Consonant Cluster - Phonotactics

Phonotactics

Languages' phonotactics differ as to what consonant clusters they permit.

Many languages forbid consonant clusters altogether. Maori and Pirahã, for instance, forbid any two consecutive consonants in a word. Japanese is almost as strict, but allows clusters of consonant plus /j/ as in Tokyo, the name of Japan's capital city. Across a syllable boundary, it also allows a sequence of a nasal plus another consonant, as in Honshū (the name of the largest island) and tempura (a traditional dish). A great many languages are more restrictive than English in terms of consonant clusters; almost every Malayo-Polynesian language forbids consonant clusters entirely. Tahitian, Samoan and Hawaiian are all of this sort. Standard Arabic forbids initial consonant clusters and more than two consecutive consonants in other positions. So do most other Semitic languages, although Modern Israeli Hebrew permits initial two-consonant clusters (e.g. pkak "cap"; dlaat "pumpkin"), and Moroccan Arabic, under Berber influence, allows strings of several consonants. Like most Mon–Khmer languages, Khmer permits only initial consonant clusters with up to three consonants in a row per syllable. Finnish has initial consonant clusters natively only on South-Western dialects and on foreign loans, and only clusters of three inside the word are allowed. Most spoken languages and dialects, however, are more permissive. In Burmese, consonant clusters of only up to three consonants (the initial and two medials—two written forms of /-j-/, /-w-/) at the initial onset are allowed in writing and only two (the initial and one medial) are pronounced. These clusters are restricted to certain letters. Some Burmese dialects allow for clusters of up to four consonants (with the addition of the /-l-/ medial, which can combine with the above-mentioned medials.

At the other end of the scale, the Kartvelian languages of Georgia are drastically more permissive of consonant clustering. Clusters in Georgian of four, five or six consonants are not unusual—for instance, /brtʼqʼɛli/ (flat), /mt͡sʼvrtnɛli/ (trainer) and /prt͡skvna/ (peeling)—and if grammatical affixes are used, it allows an eight-consonant cluster: /ɡvbrdɣvnis/ (he's plucking us). Consonants cannot appear as syllable nuclei in Georgian, so this syllable is analysed as CCCCCCCCVC. Some Slavic languages such as Slovak may manifest formidable numbers of consecutive consonants, such as in the words štvrť /ʃtvr̩tʲ/, zmrzlina /zmr̩zlɪna/, and žblnknutie /ʒbl̩ŋknutje/, but the liquid consonants /r/ and /l/ can form syllable nuclei in Slovak, and behave phonologically as vowels in this case. Slovak does, however, exhibit true clusters such as in vzhľadom . Another example is the Serbo-Croatian word opskrbljivanje /ɔpskr̩bʎiʋaɲɛ/, though note that ⟨lj⟩ and ⟨nj⟩ here are digraphs representing single consonants: and, respectively. Some Salishan languages exhibit long words with no vowels at all, such as the Nuxálk word /xɬpʼχʷɬtʰɬpʰɬːskʷʰt͡sʼ/: he had in his possession a bunchberry plant. It is extremely difficult to accurately classify which of these consonants may be acting as the syllable nucleus, and these languages challenge classical notions of exactly what constitutes a syllable.
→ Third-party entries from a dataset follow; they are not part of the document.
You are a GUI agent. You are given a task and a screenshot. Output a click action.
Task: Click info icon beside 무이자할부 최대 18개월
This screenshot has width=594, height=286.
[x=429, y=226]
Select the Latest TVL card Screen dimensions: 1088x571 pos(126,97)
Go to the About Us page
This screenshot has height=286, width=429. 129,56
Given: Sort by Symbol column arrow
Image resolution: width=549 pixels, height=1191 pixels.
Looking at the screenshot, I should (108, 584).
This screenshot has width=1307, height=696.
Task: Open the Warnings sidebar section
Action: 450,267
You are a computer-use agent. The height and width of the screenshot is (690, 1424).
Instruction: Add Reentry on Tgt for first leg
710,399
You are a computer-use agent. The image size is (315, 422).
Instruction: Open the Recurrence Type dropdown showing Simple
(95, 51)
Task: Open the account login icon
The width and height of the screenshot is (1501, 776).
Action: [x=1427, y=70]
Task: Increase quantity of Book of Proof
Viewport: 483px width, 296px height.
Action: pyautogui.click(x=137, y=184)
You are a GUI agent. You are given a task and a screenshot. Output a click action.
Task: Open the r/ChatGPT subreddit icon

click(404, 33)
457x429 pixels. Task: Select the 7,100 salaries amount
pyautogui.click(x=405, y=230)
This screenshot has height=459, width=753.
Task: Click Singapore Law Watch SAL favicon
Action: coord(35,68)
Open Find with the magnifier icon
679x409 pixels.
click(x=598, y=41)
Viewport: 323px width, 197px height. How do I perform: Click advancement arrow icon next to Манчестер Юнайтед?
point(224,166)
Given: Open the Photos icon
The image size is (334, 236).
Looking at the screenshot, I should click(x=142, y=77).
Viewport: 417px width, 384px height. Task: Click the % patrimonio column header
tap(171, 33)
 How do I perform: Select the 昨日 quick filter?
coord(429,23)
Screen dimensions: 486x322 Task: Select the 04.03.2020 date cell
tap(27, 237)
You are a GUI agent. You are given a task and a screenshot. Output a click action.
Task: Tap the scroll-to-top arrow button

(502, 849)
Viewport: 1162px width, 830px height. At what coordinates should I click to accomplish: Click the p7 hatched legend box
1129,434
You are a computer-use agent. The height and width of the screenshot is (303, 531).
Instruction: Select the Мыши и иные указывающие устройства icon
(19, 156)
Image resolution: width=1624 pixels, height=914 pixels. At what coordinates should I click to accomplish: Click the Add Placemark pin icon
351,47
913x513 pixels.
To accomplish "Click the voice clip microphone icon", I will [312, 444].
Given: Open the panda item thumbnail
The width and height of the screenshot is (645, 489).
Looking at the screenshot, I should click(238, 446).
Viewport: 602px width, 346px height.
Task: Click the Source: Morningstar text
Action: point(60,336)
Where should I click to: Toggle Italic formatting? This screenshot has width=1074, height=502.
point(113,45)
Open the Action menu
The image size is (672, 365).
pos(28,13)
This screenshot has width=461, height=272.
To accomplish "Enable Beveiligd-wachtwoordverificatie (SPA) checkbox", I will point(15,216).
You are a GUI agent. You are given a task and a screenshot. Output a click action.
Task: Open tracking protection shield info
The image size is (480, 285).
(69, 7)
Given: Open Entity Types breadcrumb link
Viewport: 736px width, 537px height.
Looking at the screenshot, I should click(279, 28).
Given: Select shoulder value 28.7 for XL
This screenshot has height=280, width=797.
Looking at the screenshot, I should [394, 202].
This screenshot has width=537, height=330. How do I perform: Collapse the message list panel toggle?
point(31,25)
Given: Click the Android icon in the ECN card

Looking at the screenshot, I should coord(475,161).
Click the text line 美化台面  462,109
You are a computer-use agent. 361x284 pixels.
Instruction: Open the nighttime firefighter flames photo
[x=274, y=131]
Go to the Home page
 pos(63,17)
There has been a trend to reduce and simplify consonant clusters in East Asian languages, such as Chinese and Vietnamese. Old Chinese was known to contain additionally medials such as /r/ and/or /l/, which yielded retroflexion in Middle Chinese and today's Mandarin Chinese. The word 江, read as jiang in Mandarin and kong in Cantonese, was most likely klong or krung. Additionally, initial clusters such as "tk" and "sn" were analysed in recent reconstructions of Old Chinese, and some were developed as patalalised sibilants. Another element of consonant clusters in Old Chinese were analysed in coda and post-coda position. Some "departing tone" syllables have cognates in the "entering tone" syllables, which feature a -p, -t, -k in Middle Chinese and Southern Chinese varieties. The departing tone was analysed to feature a post-coda sibilant, "s". Clusters of -ps, -ts, -ks, were then formed at the end of syllables. These clusters eventually collapsed into "-ts" or "-s", before disappearing altogether, leaving elements of diphthongisation in more modern varieties. Old Vietnamese also had a rich inventory initial clusters, but these were slowly merged with plain initials during Middle Vietnamese, and some have developed into the palatal nasal.